For example, film experts may want to indicate that "directed by"
and "starring" are the two most relevant attributes for entities of
type "film". Such scores mimic the behavior of traditional websites
where an editor handpicks the attributes to show for a given
entity.
[0012] Another way of capturing the relative importance of
properties and relationships of entities is by looking at search
engine query logs and finding the frequency of occurrence for
patterns of the form [ENTITY] [PROPERTY/RELATIONSHIP NAME] or
[PROPERTY/RELATIONSHIP NAME] [ENTITY], and the like. For example,
if a lot of people search for "Capital of England", "Capital of
France", "Population of Mexico", "Population of Russia", and so
forth then one can conclude that "Capital" and "Population" are
more relevant attributes for entities of type "Country" than other
properties like "Area" or "HDI" (human development index), which
have low search frequency.
[0013] Another signal that can be used for inferring the relative
importance of a relationship is the importance of an entity to
which another entity is being related. For example, for entity
"Michelle Obama" the relationship "spouse" which relates to "Barack
Obama" is a lot more relevant than the "spouse" relationship for
entity say "Tom Hanks". This signal allows the system to rank
entities dynamically and show different properties for different
entities potentially belonging to same "type", which are
nevertheless reflective of a property's importance for each
specific entity.
[0014] In some embodiments, news can influence entity ranking.

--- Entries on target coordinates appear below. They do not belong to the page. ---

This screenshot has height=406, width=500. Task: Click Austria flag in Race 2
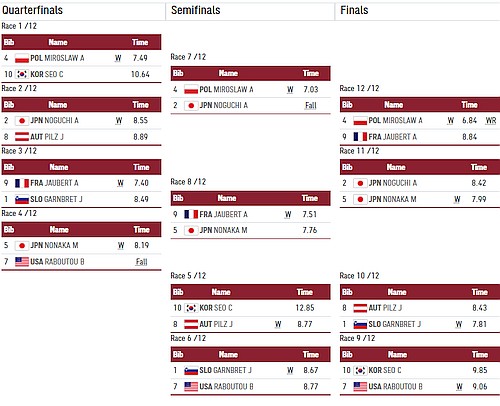point(22,137)
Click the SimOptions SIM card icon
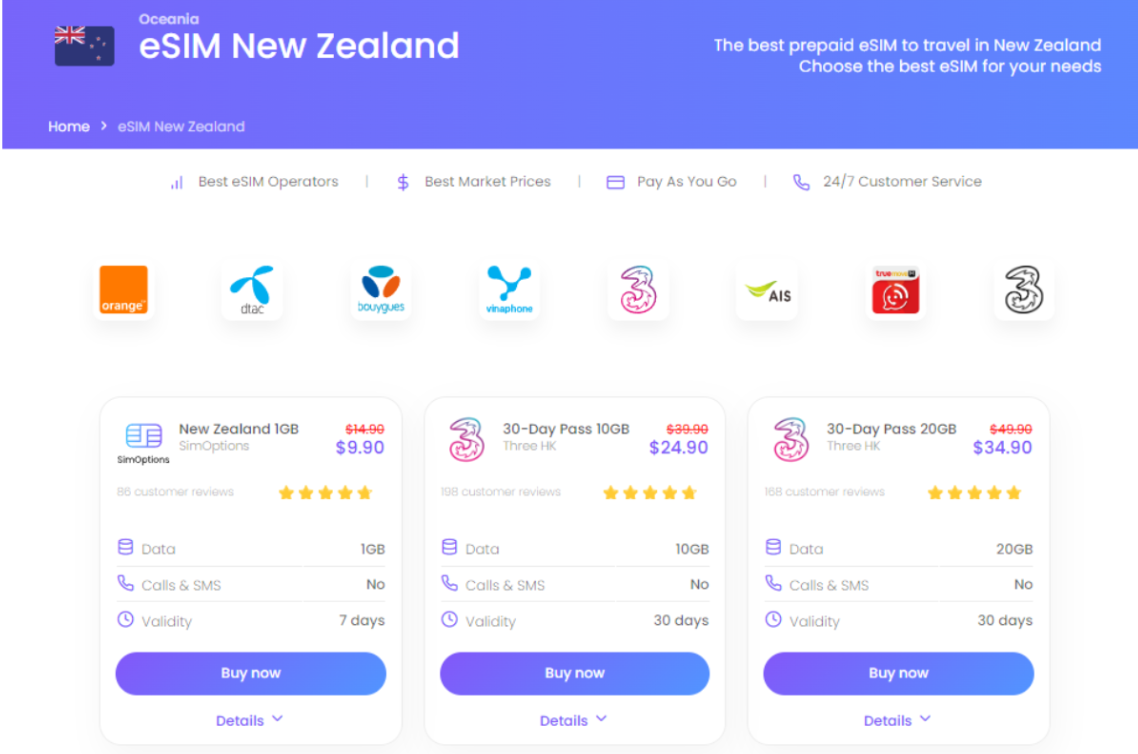 coord(144,436)
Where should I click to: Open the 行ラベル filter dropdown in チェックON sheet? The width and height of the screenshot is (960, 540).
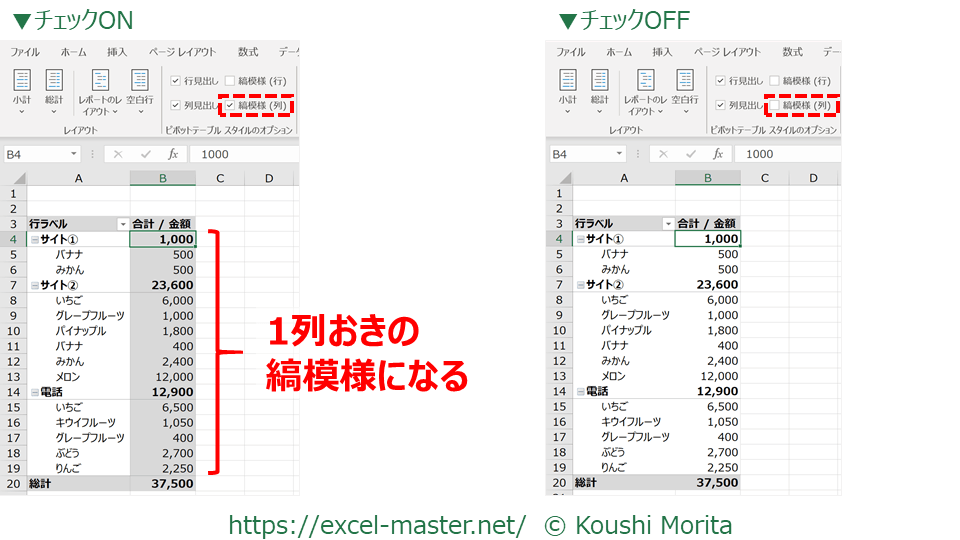[123, 224]
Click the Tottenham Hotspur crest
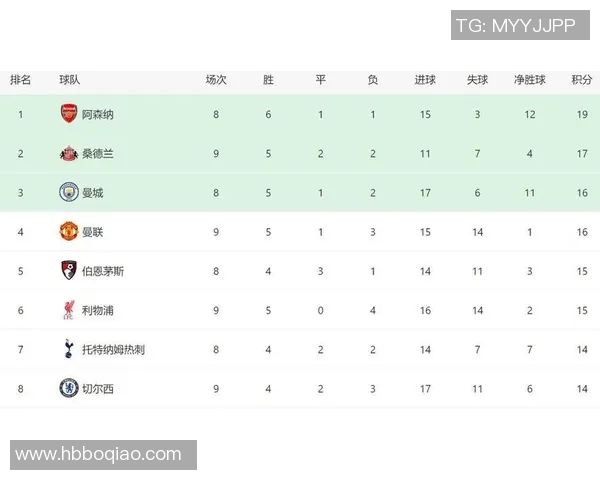The image size is (600, 480). 68,349
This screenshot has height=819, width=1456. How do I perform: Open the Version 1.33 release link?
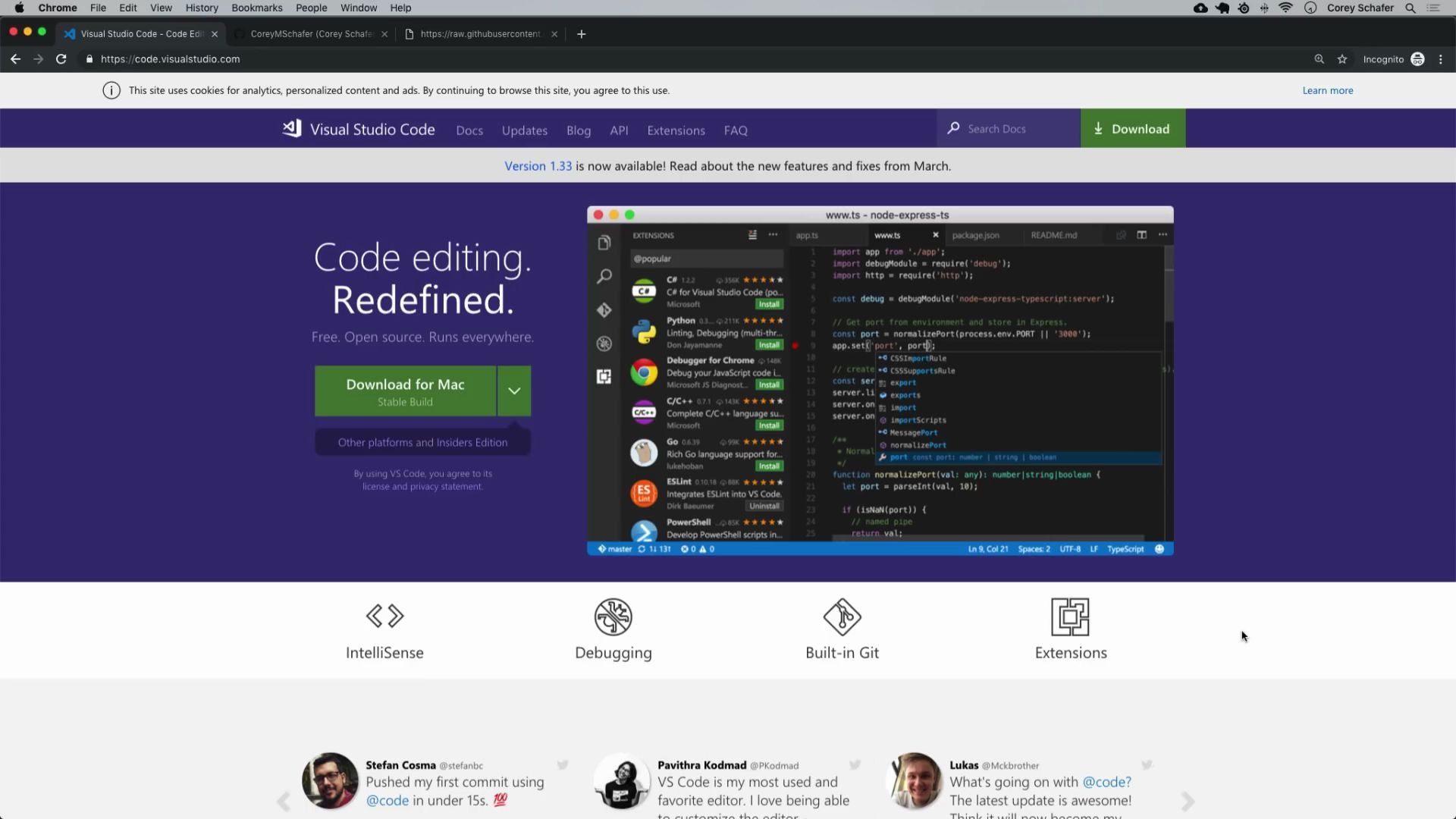[538, 166]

Relative importance of relationships can be extended to incorporate
news items and dynamic ranking of relationships depending on latest
news. For example, for entity "Tiger Woods", the relationship "last
championship won" may be more relevant during the golfing season
while "spouse" was more relevant during the 2010 scandal.
[0015] In cases where a query is present and the user specifically
asks for a certain set of attributes, the overall ranking of
attributes can be influenced by their relevance to the query. For
example, for a query "Saving Private Ryan statistics", properties
such as "Budget", "Running Time", "Release Date", "Revenue", and so
forth would be ranked higher than "Directed By", "Starring", and
the like. The query keyword "statistics" signals a particular type
of information that the searcher is looking for, and the system
uses this information to provide a ranking specific to the input
query.
[0016] Several signals, some of which have been discussed above,
can be combined to compute the final ranking score. A
straight-forward way of doing so is a linear-weighted combination
of scores for each signal:
R.sub.i=.SIGMA..sub.sW.sub.s.times.S.sub.s.sup.i
[0017] Where R.sub.i denotes the ranking score for
property/relationship `i` while W.sub.s denotes the weight of
signal type `s` and S.sub.s.sup.i denotes the score of
property/relationship `i` for signal `s`. The weighting scheme W
allows the system to have different weights for different
application scenarios. For example, for the search-engine
application scenario the relevance and news-based importance
metrics are more useful while in portal application scenarios the
taxonomy-based importance metrics are more useful.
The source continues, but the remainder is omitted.